• [Document]:
Begin
FWIW, there is at least a "method to the madness" behind the naming of Debian releases. Fedora and Ubuntu, for example, seem to come up with names at random.
For Ubuntu, each release uses the next letter of the alphabet. And the names are chosen by Mark Shuttleworth, who writes up an explanation of each one.
The adjectives used also indicate the mission of that particular release--the LTS releases' names have attempted to indicate their relative stability: Dapper, Hardy, Lucid, Precise, and Trusty. Whereas the intermediate releases which debut new ideas and tools have names that indicate their freer status: Edgy, Maverick, Raring, Jaunty, Feisty.
Silly it may be. Pointless? Definitely. But random it is not.
The earlier Fedora names were similar to the old RHL names: a single word with no (apparent) obvious meaning; it was like they were drawn from a hat. IIRC, we had Colgate, Vanderbilt, Biltmore, Hurricane, Apollo (the last best release, IMO), Cartman, Zoot, Guinness, Enigma, and several others I can't recall.
The more recent Fedora names seemed to be a spin off of Ubuntu's naming (which, personally, as a non-Ubuntu user, I think is stupid).
Good. The last handful of release names were moronic, and the number of person-hours wasted debating the merits of the various names in IRC and on mailing lists was staggering.
Perhaps Ubuntu will follow suit. They have came up with some really stupid names over the years and, as a non-Ubuntu user, it's impossible to keep track of what actual version "Retarded Rhino" corresponds to.
I suspect that they'll keep going until Zippy Zebra, which is just a few years away. At that point they'll have to make a decision on how to continue; discontinuing the silly code names will be on their list of options.
End
• [Information supplied]:
Begin
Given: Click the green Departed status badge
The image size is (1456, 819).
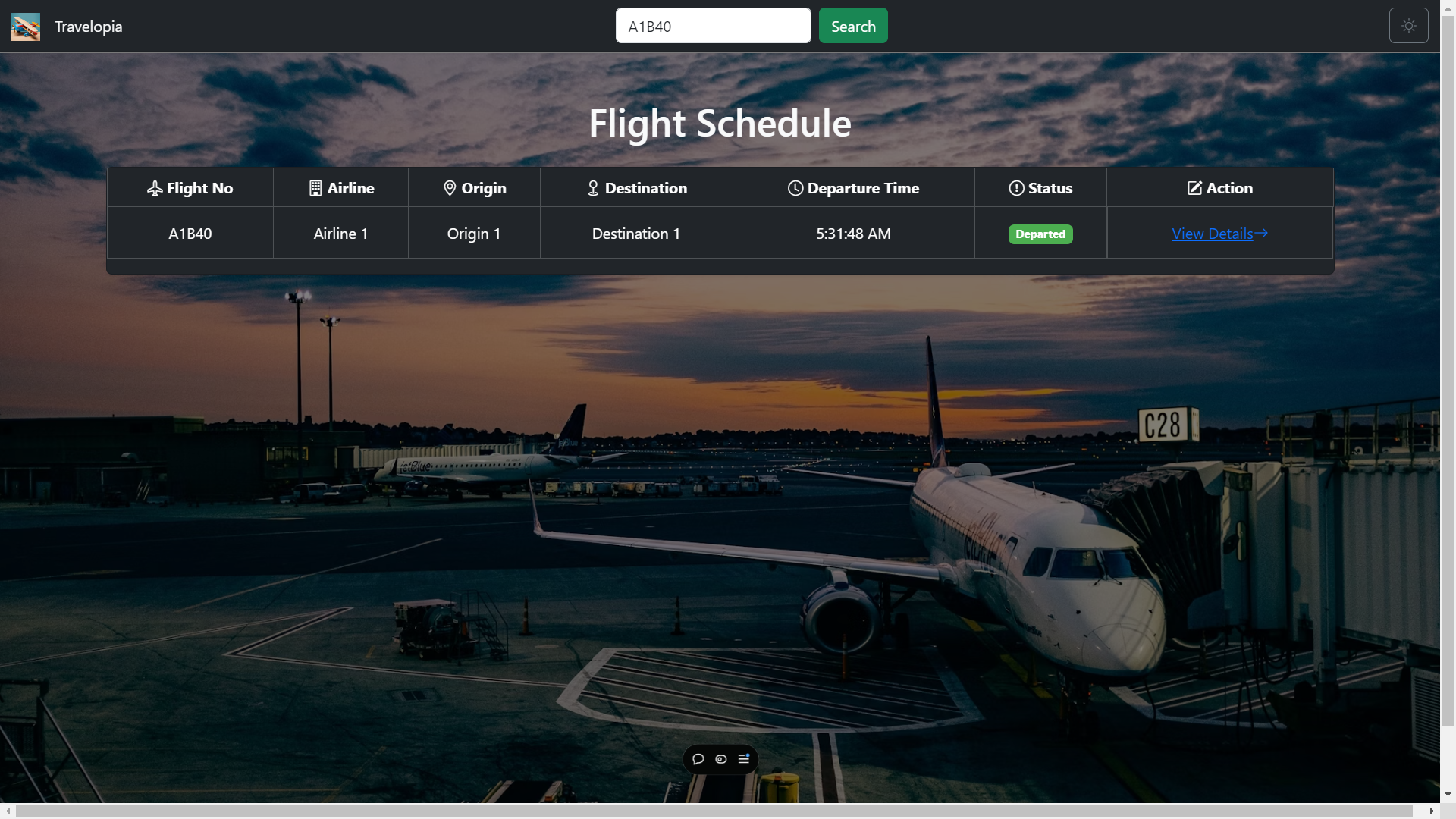Looking at the screenshot, I should point(1040,234).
End
• [Exercises to complete]:
- a) In the discussion of Linux release names, who picks the names for Ubuntu releases?
- b) Continue the discussion of Linux release names from its last sentence.

• [Task-by-task outputs]:
- a) Mark Shuttleworth

- b)
At least the Ubuntu where alphabetical so you knew the the release starting with R was released after the release starting with Q. Apple, Fedora and Debian releases on the other hand are completely random and every time I see something like "Mountain Lion or later" I have to Google release names to find out what it actually means and if I can run it or not.
Can someone please get me inline with why we have Fedora in comparison to the CentOS community? It seems as if CentOS was more inline with the Redhat commercial enterprise edition. I've been a Mac user for a while, so my Unix has be branded on Darwin vs. others - so this seems like a legit place to get the difference nailed down. Thanks!
CentOS is a clone of RHEL - there is work involved in running the build systems, mirrors, de-branding and such. It is intended for those who want to use RHEL - personally, non-profit, etc., who just cannot justify the support licensing of RHEL.
Fedora, on the other hand, is Red Hat’s “next generation”. Software packages have a change to mature, be soundly tested and stabilify there before being introduced to RHEL, to give those “enterprise” users a fair degree of security on system stability, at the expense of a slow lead time (for example, one of my employers still recommends RHEL 5.x, which is “current”, though 6.x is out. RHEL 5.x uses Kernel 2.6).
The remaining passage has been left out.